INSTRUCTIONS TO FOLLOW
Search the listing below for the string "Image" and show each line that contains it.

RECORDS PROVIDED
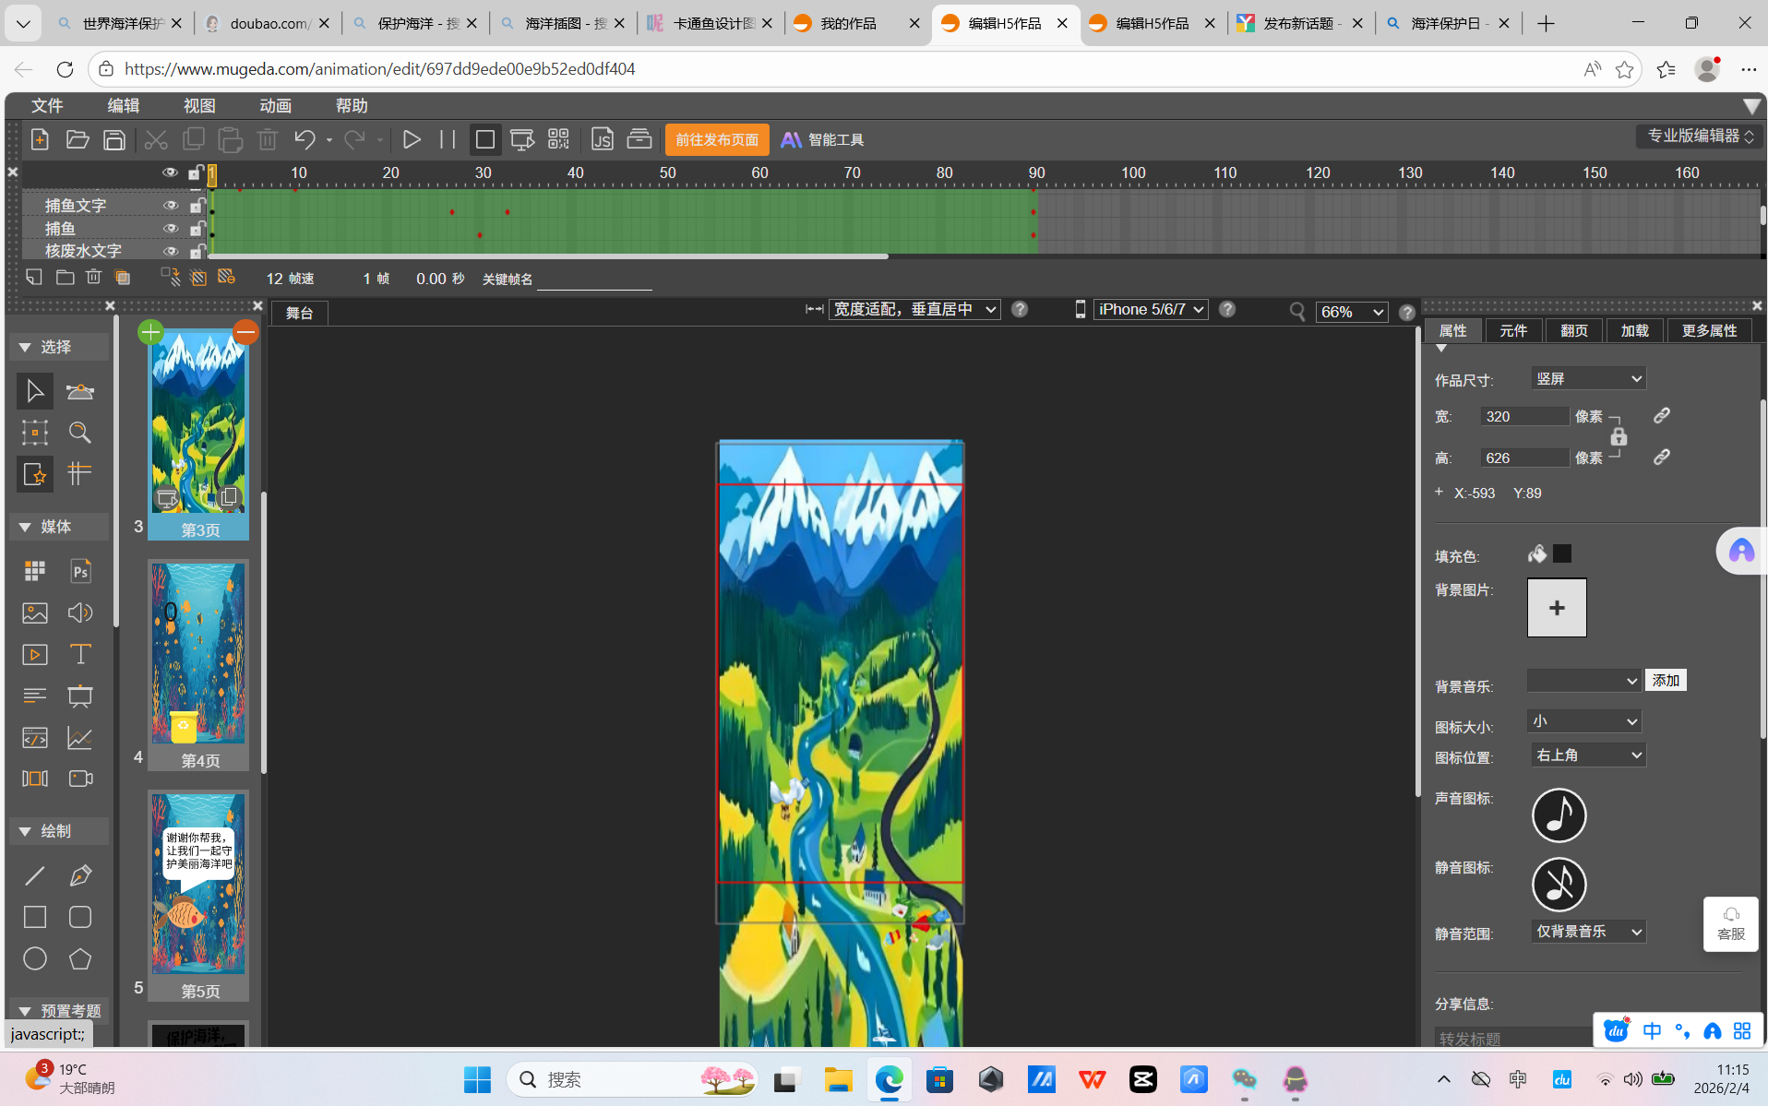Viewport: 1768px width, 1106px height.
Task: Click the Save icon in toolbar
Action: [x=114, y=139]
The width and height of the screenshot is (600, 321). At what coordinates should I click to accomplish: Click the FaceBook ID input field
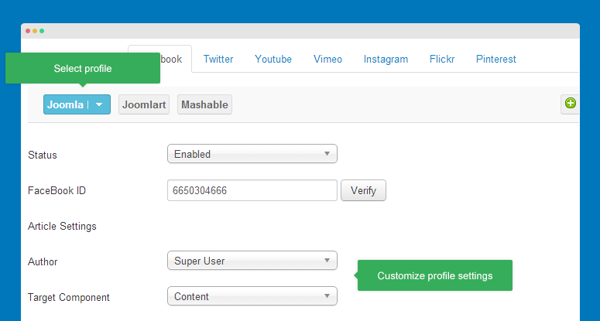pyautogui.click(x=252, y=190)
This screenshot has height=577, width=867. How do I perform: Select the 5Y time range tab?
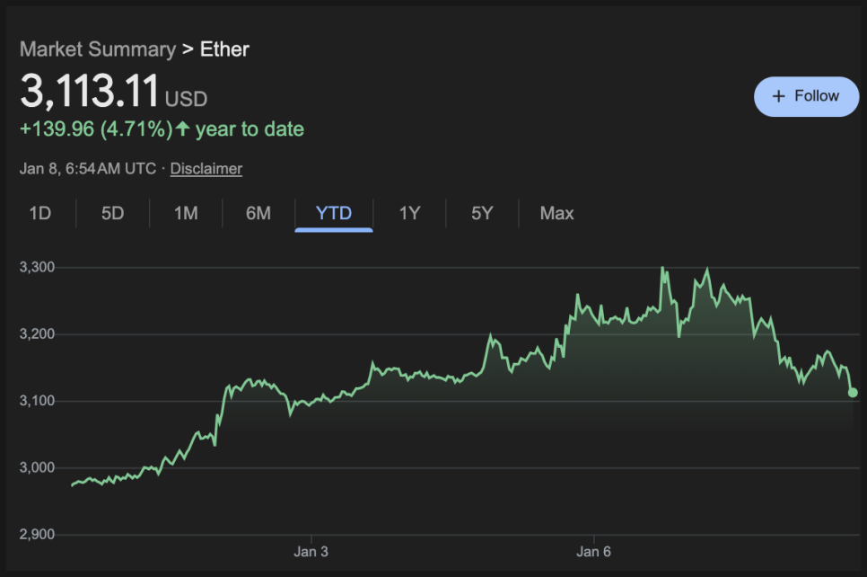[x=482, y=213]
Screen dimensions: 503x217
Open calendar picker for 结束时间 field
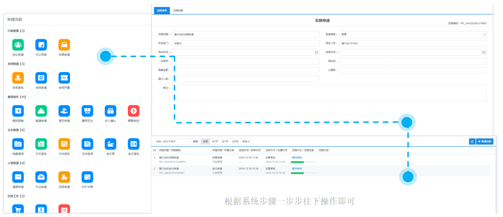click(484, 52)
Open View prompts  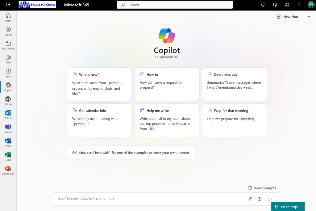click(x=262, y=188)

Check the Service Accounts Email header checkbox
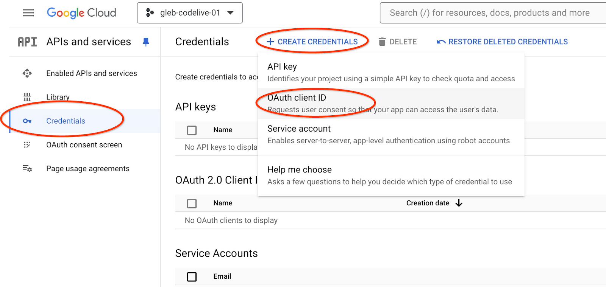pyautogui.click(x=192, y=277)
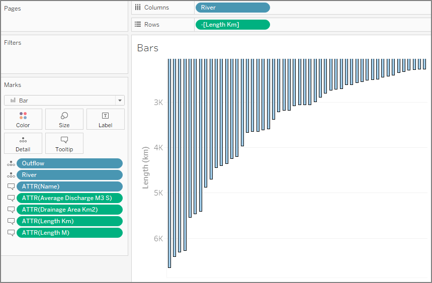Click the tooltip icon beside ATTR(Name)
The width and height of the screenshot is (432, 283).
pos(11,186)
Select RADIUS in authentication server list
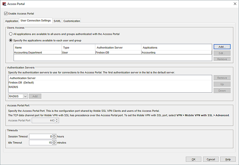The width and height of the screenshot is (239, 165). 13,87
...
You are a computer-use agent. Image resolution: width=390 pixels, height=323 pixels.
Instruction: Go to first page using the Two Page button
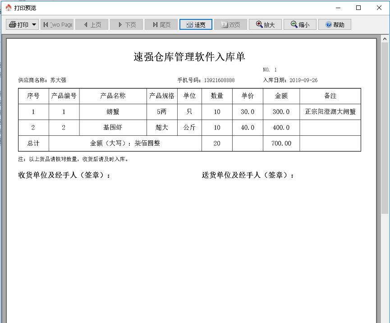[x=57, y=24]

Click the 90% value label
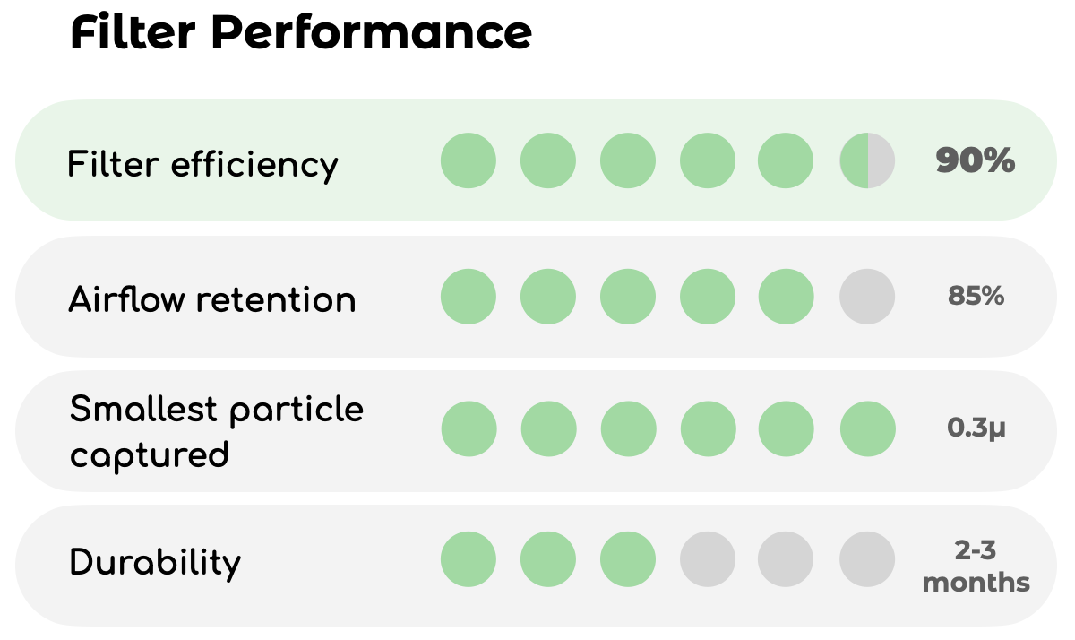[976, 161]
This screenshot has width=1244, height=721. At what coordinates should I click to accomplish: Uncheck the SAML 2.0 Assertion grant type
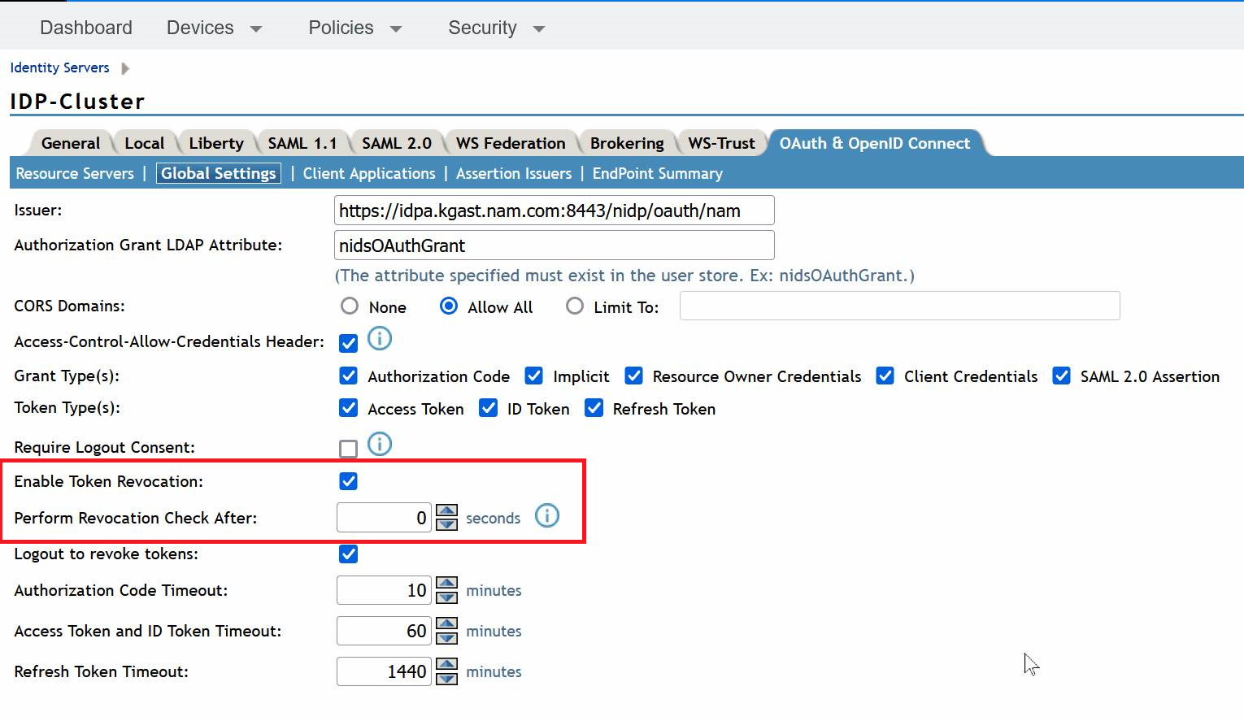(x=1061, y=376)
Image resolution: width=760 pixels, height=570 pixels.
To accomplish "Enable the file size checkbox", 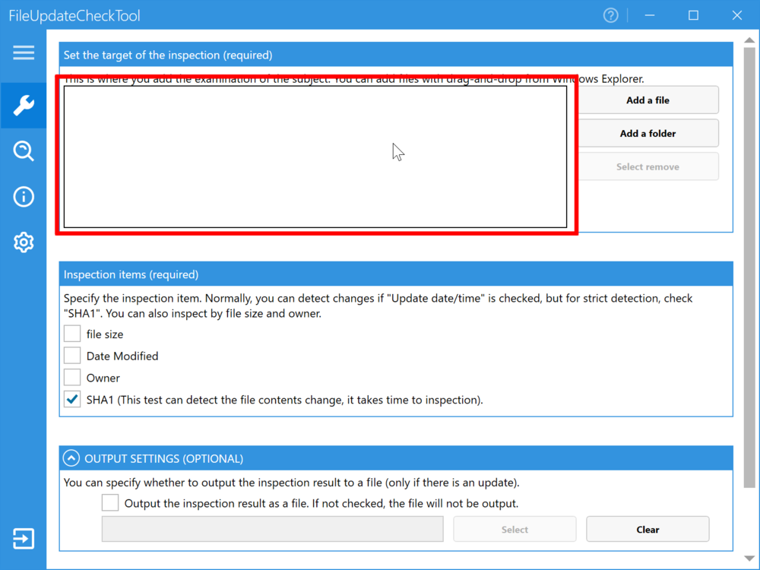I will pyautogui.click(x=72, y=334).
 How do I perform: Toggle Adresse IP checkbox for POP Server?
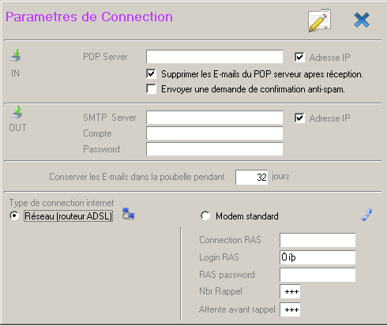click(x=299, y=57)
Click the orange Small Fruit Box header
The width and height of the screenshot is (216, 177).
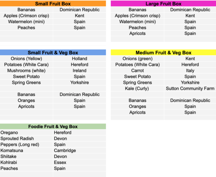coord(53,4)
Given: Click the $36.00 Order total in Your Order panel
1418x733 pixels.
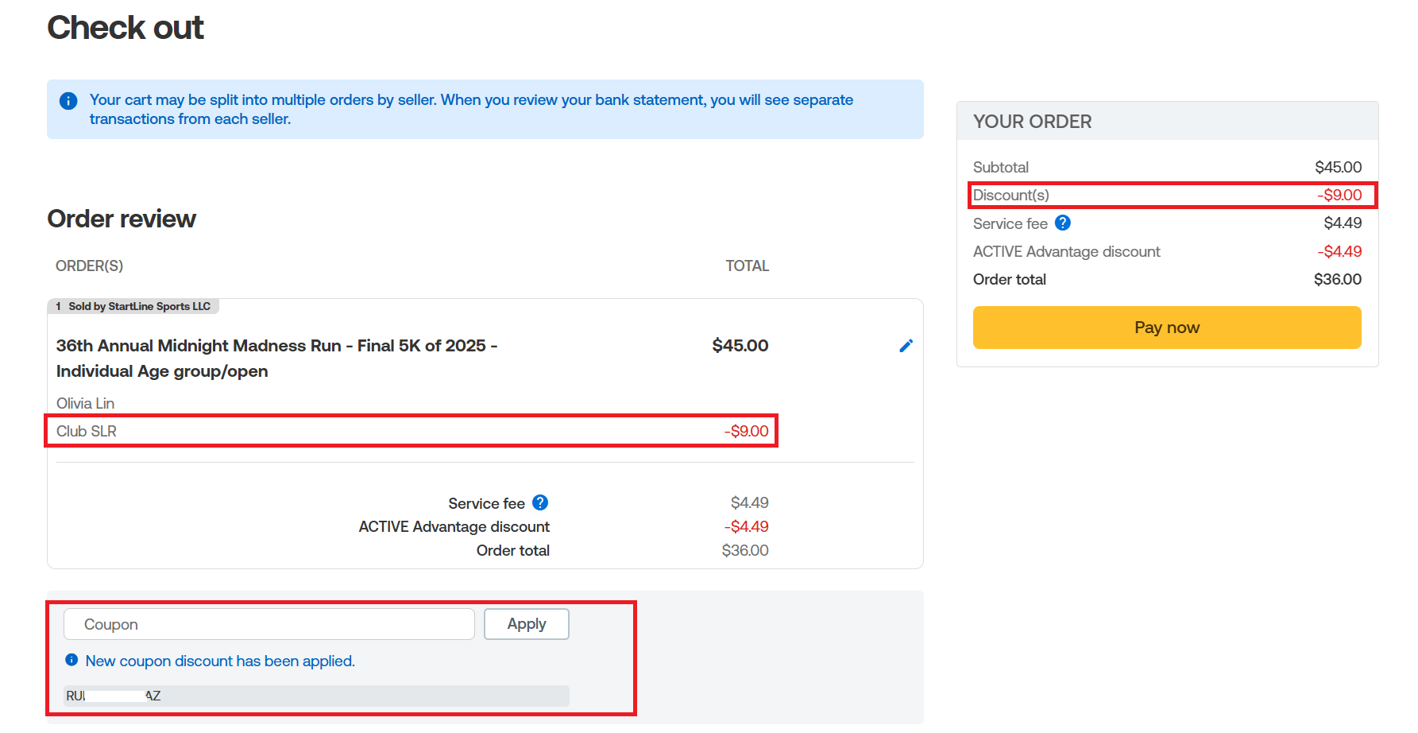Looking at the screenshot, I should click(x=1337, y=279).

FINAL ANSWER
You are a computer-use agent. Image resolution: width=390 pixels, height=323 pixels.
Image resolution: width=760 pixels, height=570 pixels.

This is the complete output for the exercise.